Деконструктивное чтение… должно заниматься вопросом, как представления о Боге и о взаимоотношениях Бога и человека оформляются с помощью языка, а не предполагают и не отрицают реальность Бога [Dahlerup 1998: 82].
Языковое восполнение или дополнение ни в коем случае не должно тогда, как это делает, например, Алекс Шток в своей «Поэтической догматике» (Poetische Dogmatik), стыдливо изыматься под тем предлогом, что все это лежит «вне и ниже основного поля деятельности для догматики» [Stock 1995–2001, 1: 11]. Нет, без риторичности – в широком смысле слова начиная с образной организации любого, даже самого безыскусного человеческого знакового высказывания – не существует речей о божественном[110].
Если всякое говорение о божественном в этом смысле неизбежно риторично[111], то может не быть никакого inventio (лат. «изобретение»), которое уже не подверглось бы воздействию тропов от elocutio (лат. «образ выражения словами»); в качестве конституентов богословского говорения риторические тропы можно располагать на обоих уровнях, т. е. описывать их как inventio путем elocutio (ср. 2.9.1 и 3.1.5).
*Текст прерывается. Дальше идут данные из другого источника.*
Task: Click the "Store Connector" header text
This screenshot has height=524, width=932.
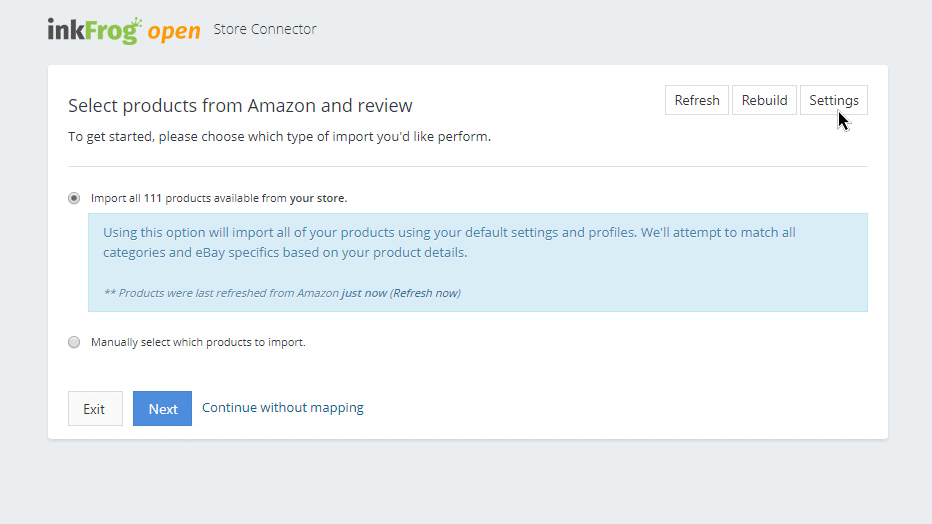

На основании inventio-elocutio масштабы тетопа выявляются эвристически, хотя мнемоническая пригодность определенных (парадоксальных) христологических оборотов речи не обходится без специфического когнитивного диссонанса по части inventio-elocutio. В то время как связка inventio-elocutio и тетогга пронизывают все исследование, моменты dispositio (лат. «расположение») важны прежде всего в литургии (см. 4.3) и в литературном повествовании (см. 4.3.9, 5.2 и 6-10), a pronuntiatio (лат. «декламация») временами имеет значение для проповедников (см. 4.3.4).
1.6.2. Риторика как «метабогословие»
Богословие и риторику со времен Павла и Августина зачастую рассматривают в проблематичном отношении [Meyer/Uffelmann 2007]. Если христианская ересиология часто прибегает к критике риторики (см. 2.3.2), то Ницше, наоборот, использует риторику как критику метафизики [Man 1979: 109].
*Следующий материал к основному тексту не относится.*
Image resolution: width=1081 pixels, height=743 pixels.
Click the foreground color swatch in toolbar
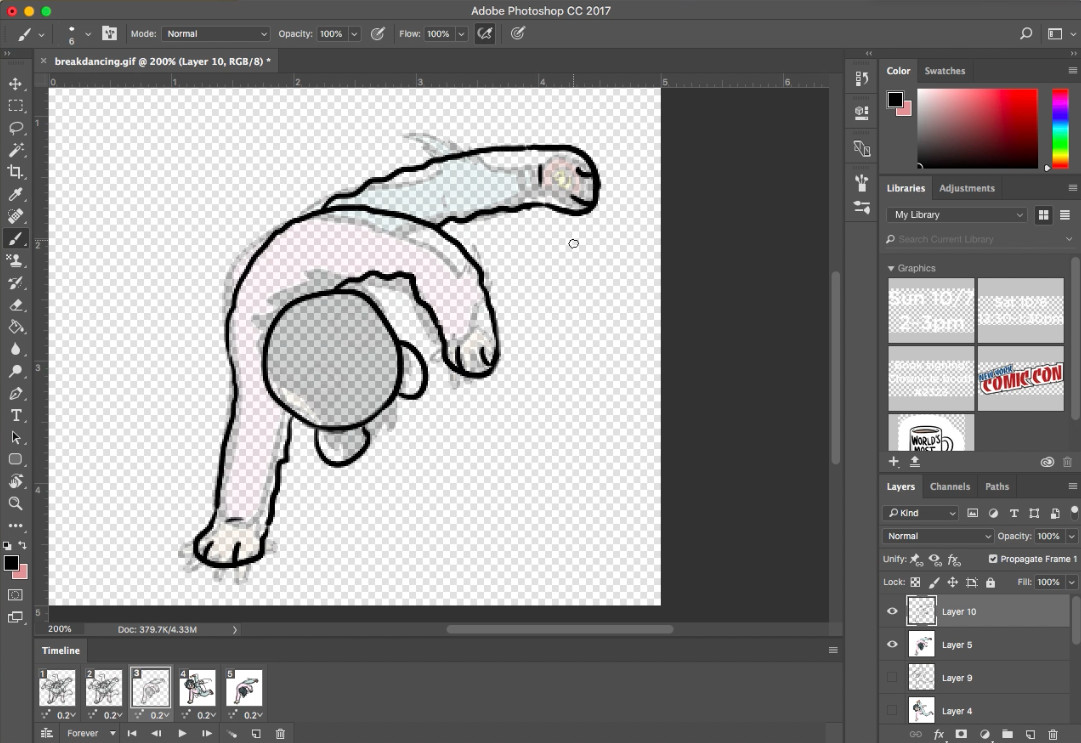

Противопоставляющее разделение богословия и риторики исключено, ведь богословие тоже нуждается в средстве передачи своего сообщения. Так, религиозная антириторика сама по себе является риторикой (ср. 2.10), и указание на принципиальную неуместность человеческой речи создает свою негативную риторику (см. 3.5.6 и 3.6). Негативная (или кенотическая) риторика может посредством апофатической ссылки на отсутствующее присутствие внести свой вклад в построение некоей метафизики.
Дезиллюзионирование кажущегося в таком случае претендует на то, чтобы указать на истину [Man 1979: 113]. И здесь религиозный эффект достигнут также риторическим способом (поскольку антириторичен), и риторический язык описания может быть здесь использован, чтобы концептуализировать элементы, которые являются конститутивными для этой богословской речи.
Словно в духе «Метаистории» (Metahistory) Уайта [White 1973], где тропы являются определяющими в историографии [White 1978], в эвристическом риторическом «Метабогословии» делается попытка показать, как виды речи о божественном выполнены в риторическом плане и выстроены с помощью тропов (причем вопрос о предположительном существовании независимой от языка божественной субстанции может быть поставлен в скобки).
К тому же кенотическая христология представляет собой то поле богословия, которому в особенной степени[112] вручена ответственность за явление божественного на всеобщее обозрение, самопрезентация божественного в его другом облике, в несхожем с ним, в человеческом, который выступает как знак божественного (см. 2.1.6). Для описания этого семиотического аспекта концепции инкарнации риторика является возможным средством метабогословия.